═══ Data section ═══

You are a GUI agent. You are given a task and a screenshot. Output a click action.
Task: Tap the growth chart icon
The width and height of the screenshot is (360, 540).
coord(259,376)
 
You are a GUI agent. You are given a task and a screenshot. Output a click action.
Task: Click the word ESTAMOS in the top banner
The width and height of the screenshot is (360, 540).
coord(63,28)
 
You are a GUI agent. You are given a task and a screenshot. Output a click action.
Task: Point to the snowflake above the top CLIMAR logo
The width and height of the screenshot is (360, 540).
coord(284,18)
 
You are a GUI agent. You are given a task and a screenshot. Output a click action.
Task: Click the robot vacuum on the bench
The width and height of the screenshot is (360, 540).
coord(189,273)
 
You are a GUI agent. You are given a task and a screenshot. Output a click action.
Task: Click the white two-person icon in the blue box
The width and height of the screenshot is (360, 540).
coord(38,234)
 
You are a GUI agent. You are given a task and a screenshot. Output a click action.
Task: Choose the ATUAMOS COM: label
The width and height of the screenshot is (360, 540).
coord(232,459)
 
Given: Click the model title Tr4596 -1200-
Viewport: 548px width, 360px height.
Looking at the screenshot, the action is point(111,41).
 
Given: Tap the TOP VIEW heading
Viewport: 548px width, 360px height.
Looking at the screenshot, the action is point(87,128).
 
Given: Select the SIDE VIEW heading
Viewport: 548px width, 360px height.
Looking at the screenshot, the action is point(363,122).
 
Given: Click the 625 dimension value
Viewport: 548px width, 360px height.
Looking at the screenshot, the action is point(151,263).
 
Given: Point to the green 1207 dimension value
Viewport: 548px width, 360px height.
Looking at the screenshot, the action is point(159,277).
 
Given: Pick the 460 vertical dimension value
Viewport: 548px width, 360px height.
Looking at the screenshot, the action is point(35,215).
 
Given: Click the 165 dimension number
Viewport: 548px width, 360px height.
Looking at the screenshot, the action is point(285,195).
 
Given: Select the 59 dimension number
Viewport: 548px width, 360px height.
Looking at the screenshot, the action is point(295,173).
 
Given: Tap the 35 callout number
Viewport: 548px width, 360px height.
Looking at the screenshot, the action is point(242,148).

═══

Rewrite the items from the start of the items through the line containing "coord(259,376)", both ends included, keeping every line unchanged except that 109 is added to each coordinate in the answers.

You are a GUI agent. You are given a task and a screenshot. Output a click action.
Task: Tap the growth chart icon
The width and height of the screenshot is (360, 540).
coord(368,485)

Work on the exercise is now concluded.